Updated: Oct 31, 2020
Why was studying Stand-up Comedy good for us?
It's time to recognise that I am not the only one and that other persons do indeed exist...weird right? they too can take things personally, so in this next session I want to give special thanks the following people: Matt Hoss, Guy Messer-Li, Scarlett Jean, Luke Rowbotham, Michelle Harris, Caitlin Hayward, Kenny Budd for their contributions and insights as we discover why studying stand-up was good for us.
To the polling stations!
So I decided to do some armchair research and realised, that armchairs just aren't that interesting, so instead I decided to dive into the hive mind of Monkeyshiners (the collective name for MA Stand-up Comedy students at UKC) and collected the nutritious honey that is their personal reasons for doing Stand-up Comedy
and for your pleasure I've baked it into a delicious data pie...chart
Now I wont pretend that this is anything but a straw poll, of equal validity and reliability as a Comso quiz on 'what the size of your bum says about you' But! it's the first of its kind and the range and relationship of responses is what's interesting.

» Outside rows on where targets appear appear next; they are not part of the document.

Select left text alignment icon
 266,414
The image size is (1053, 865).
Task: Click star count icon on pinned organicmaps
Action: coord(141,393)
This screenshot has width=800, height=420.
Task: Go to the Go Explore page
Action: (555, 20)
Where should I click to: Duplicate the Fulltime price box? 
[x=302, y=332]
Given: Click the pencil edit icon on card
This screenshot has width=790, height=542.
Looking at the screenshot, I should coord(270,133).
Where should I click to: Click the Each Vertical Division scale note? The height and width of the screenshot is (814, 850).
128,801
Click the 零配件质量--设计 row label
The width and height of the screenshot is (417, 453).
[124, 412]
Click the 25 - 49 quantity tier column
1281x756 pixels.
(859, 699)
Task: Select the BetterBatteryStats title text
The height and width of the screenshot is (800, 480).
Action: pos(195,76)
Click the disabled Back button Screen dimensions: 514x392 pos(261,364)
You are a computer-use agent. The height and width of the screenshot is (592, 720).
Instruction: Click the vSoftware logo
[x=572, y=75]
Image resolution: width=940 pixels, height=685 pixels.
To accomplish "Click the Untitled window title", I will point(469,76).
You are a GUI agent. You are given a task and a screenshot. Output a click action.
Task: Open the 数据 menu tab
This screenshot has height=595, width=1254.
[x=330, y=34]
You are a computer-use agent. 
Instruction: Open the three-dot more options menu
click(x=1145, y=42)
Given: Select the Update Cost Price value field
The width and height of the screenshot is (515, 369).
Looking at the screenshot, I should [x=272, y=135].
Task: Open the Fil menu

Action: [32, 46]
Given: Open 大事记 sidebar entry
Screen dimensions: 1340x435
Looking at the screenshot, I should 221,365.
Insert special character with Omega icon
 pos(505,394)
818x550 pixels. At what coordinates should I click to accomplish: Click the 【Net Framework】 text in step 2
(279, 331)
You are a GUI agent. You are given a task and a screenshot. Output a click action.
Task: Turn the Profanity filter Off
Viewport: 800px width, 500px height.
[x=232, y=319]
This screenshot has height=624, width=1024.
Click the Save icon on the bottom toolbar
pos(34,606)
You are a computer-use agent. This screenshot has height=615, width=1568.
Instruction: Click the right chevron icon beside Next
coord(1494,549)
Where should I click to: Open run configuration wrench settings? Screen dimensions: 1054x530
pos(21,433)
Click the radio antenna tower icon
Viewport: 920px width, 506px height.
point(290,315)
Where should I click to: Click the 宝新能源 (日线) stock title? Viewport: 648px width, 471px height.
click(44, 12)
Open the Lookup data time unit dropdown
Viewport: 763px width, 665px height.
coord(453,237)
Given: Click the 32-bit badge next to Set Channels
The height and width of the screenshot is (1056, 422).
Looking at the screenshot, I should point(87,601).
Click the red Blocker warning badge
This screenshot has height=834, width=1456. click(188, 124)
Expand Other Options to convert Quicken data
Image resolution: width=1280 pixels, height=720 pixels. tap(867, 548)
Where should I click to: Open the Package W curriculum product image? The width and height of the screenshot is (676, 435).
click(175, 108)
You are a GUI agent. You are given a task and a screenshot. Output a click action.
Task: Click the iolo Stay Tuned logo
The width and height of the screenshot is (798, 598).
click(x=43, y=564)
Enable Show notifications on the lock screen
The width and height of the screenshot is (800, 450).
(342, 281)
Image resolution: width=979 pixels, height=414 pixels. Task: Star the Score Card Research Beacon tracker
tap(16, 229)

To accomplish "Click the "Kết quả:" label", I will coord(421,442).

Hate pies but love bars? then try this graph on for size instead:
What the results tell us:
improve public speaking
reduce fear of public speaking
improve writing skills
look at the world critically
These are pretty straightforward & what you might expect - doing Stand-up comedy improves your ability to speak in public, reduces fear through exposure, informs your perspective on the world and builds your writing & editing skills because you're doing it constantly, both on and off stage (more on this later)
But some of these responses relate to Stand-up Comedy stage craft and use weird words and phrases, what do they mean?
Translating Stand-up-eese into English
Luckily I'm fluent in Stand-up-eese and have a passing knowledge of human words like wot hoomanz do
Maybe you've heard of some of these already e.g.
when a gig goes well we say:
"we killed it / them"
and when it doesn't
"we died on our a***"
Time to translate the rest
'Be in the moment'
this means be 'present' & refer clearly to the 'here and now' yeah you've got an act, but it means nothing if you don't re-act.
In Stand-up it's known as the '
'Now agenda' whereas writing is the
'Then agenda' check out Tony Allen)
for more on this.
'Find out what makes you funny'
Seems obvious right?, you're either funny or you're not right? WRONG like every other practice, you've got to learn what works and what doesn't.
This is like saying to a baby "Hey, baby! you've got two legs haven't you? well go and run a marathon then" ...
or "Hey baby! you've got brain cells, figure out this cure for cancer / climate change / Ikea instruction manual situation then...you *!@&%#!*
'Funny' is a subjective and slippery fish, in order to grab it you need to figure out, what's funny where, when and to who and with some luck maybe some insight as to why
Now the prevailing argument is that all of the above and should come under
The #1 Stand-up Comedy term
'Find your Voice'
Found it, here it is! it was here the whole time...living in my gob
No that's not it 'finding your voice' is not the ability to speak, it's knowing what you have to say AND how you can say it. No it's not just word choice or performance either
Find your voice fundamentally means working out 'who you are up there' what parts of your personality come out on stage.
What is your persona? What is it about you that engages other people
The weird thing about Stand-up Comedy is...
At face value it may seem to be the ultimate act of extraversion, but to really do it demands a continual act of introspection
Stand-up Comedy is really a crash course in learning
who you are and how you come across to others and the only way to ' find your voice ' is to do it.